Taking a hard look on the mythology we spin for ourselves and how it puts this spin on
the interactions we have with others, friends, loved one, and whether it is healthy or not for me and them is also homework.

I have gotten myself into situations more than I should have by not saying NO!

When I should have listened to my inner voice telling me that it was not a good thing for me, and I am tired, anxious, upset and angry over how it has progressed, until typical me, I fade away from that person, not wanting to hurt feelings. When my heart has cried pretty hard, but
I didn't want to hurt them. Or make a scene because I was in a postition I put myself into and angry at them over it.

Like I said, homework is hard, looking at yourself, and all your emotional filters is the hardest. I think we put up the worst ones for ourselves to look through to avoid really looking at ourselves. I have done it, so have you.

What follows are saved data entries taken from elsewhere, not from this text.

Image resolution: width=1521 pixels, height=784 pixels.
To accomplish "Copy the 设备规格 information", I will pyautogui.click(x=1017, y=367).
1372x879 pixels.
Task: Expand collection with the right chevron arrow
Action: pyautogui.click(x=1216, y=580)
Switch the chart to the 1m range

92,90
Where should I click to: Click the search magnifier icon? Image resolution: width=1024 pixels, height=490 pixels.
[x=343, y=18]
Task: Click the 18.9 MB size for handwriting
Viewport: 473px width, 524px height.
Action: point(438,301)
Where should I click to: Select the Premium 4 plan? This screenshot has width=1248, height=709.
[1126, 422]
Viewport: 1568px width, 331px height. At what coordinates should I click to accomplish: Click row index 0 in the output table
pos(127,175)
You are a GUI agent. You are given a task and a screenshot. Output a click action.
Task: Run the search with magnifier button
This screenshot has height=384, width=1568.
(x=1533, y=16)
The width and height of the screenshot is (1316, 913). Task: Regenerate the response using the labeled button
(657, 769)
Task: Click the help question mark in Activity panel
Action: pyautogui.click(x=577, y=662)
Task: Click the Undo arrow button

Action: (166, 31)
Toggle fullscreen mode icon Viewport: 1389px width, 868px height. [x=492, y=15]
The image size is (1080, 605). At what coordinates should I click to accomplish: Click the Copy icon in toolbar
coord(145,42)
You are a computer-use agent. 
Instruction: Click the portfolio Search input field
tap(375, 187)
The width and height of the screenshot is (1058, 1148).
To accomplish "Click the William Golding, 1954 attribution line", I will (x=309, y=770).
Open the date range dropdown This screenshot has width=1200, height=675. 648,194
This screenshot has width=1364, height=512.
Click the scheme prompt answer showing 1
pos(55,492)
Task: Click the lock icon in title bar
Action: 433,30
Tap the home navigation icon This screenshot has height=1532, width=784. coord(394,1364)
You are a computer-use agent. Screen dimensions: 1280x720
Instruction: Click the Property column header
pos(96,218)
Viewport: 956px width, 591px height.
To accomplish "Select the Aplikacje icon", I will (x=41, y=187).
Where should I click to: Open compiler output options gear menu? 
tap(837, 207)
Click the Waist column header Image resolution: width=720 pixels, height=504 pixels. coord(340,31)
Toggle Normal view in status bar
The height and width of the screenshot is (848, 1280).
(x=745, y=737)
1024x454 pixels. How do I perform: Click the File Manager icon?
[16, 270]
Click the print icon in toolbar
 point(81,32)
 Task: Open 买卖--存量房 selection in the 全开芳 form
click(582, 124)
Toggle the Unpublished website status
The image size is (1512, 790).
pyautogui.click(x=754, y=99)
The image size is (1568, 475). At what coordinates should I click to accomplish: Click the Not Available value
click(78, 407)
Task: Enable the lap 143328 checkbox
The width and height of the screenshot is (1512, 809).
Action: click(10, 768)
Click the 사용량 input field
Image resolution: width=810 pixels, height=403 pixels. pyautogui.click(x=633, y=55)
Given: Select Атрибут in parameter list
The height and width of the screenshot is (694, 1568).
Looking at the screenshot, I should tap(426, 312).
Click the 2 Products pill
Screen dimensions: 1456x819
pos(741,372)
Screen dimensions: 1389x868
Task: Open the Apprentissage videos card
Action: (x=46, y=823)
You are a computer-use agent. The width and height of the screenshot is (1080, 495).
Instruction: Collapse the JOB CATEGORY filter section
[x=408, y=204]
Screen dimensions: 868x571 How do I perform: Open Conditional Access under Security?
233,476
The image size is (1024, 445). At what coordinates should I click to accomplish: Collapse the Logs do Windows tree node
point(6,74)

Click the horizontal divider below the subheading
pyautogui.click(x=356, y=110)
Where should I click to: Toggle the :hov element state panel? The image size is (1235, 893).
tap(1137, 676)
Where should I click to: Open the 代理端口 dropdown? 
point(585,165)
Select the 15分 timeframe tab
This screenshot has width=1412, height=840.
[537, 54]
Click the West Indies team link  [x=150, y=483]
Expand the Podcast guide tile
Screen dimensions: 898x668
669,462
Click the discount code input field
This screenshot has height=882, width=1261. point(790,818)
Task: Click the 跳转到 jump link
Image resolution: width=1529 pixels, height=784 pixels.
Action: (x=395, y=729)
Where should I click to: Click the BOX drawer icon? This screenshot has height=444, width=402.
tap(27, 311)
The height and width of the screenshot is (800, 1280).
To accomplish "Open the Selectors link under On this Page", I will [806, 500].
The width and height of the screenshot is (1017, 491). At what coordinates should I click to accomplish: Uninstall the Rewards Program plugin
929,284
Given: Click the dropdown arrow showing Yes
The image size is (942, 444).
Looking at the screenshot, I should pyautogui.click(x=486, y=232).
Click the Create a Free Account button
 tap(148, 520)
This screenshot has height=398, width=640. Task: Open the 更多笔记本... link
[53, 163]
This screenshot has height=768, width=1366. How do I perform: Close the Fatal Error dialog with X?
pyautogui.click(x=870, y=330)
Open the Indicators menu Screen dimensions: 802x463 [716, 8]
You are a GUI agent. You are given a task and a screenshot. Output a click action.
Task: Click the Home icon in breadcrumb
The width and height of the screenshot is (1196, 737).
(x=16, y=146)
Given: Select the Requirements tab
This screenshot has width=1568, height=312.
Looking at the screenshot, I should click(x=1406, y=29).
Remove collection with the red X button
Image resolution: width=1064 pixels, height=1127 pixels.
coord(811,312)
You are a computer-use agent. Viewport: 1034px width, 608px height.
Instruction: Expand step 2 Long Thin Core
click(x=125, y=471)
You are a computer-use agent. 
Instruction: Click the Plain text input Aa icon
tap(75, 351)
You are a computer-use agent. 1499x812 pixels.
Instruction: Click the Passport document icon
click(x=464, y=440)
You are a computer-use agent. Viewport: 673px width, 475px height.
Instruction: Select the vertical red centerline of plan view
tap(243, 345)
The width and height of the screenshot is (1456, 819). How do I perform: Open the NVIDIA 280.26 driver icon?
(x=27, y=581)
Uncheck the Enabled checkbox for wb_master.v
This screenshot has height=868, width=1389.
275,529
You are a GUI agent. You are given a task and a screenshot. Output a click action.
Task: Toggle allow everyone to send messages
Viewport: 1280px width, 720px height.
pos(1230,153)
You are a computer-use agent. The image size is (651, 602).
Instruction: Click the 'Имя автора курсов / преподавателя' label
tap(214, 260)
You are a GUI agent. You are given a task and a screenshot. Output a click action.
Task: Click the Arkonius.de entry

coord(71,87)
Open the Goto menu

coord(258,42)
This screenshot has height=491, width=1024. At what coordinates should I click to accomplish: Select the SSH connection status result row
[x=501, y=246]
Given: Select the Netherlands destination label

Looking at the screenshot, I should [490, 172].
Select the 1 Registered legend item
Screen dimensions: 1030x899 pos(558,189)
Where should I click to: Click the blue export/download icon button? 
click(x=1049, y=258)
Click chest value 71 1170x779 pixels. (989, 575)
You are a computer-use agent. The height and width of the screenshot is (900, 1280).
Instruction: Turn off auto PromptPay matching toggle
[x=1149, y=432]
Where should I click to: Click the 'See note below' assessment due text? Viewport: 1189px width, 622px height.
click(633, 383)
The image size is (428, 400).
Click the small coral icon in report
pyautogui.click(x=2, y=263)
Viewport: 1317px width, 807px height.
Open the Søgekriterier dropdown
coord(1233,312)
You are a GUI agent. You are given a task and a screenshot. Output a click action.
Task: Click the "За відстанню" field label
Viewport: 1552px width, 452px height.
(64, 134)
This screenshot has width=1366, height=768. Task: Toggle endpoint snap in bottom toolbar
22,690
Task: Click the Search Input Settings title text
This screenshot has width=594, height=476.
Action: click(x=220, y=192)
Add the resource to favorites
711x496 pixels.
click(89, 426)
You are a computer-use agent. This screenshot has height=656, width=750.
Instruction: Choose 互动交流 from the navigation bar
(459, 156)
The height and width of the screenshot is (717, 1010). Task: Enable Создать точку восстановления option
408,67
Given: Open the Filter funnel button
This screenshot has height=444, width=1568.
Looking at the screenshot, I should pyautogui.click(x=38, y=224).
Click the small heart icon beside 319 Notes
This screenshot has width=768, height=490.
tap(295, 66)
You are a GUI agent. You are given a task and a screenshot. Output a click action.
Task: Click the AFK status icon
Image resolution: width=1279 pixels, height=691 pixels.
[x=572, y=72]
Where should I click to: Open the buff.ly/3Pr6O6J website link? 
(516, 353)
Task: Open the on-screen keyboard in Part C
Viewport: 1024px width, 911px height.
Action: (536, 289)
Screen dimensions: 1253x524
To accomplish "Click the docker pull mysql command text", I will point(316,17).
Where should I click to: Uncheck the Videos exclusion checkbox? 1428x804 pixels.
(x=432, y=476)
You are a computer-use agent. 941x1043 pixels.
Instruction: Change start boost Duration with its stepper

Causing yourself pain and energy drain is not going to get you any brownie points. Acting
out in mindless cruelty is not either.

So discernment and awareness of how you are viewing something, how you are kidding yourself into moving into a postition of thinking you can help someone, and forgetting you should not be doing homework for them is upmost. I am not saying not to put hand out when someone can't feed their family, or put a roof over their heads, when there is real need.

But there is a line you cannot cross. Because people need to come to some conclusions themselves.

There is a good give and take kind of way to enjoy people, and there can be a very tough, painful way to interact. I would like to have relationships where there is laughter, smiling, sharing and productive conversations, but no dominance, dependency, selfish thoughtless
head games, put downs, or energetic draining. Life and all it holds should be beautiful. Living without expectation and letting the Universe set the stage alwasy seems to work out, even if it sems kind of wierd at times.

Compassion should be involved at all times, but that does not mean you solving all woes when the other person should do this for themselves.

Calming yourself down, and surrounding yourself with a shield of energy when in a tense
traffic situation, being alert and aware, but relaxed and mindful that all the other people out there are doing the dreaded homework, and you should let them, while watching out for yourself, that takes some doing, but is the easiest way to get through this rough spot on humanity's road right now. It will be critical in a few more months.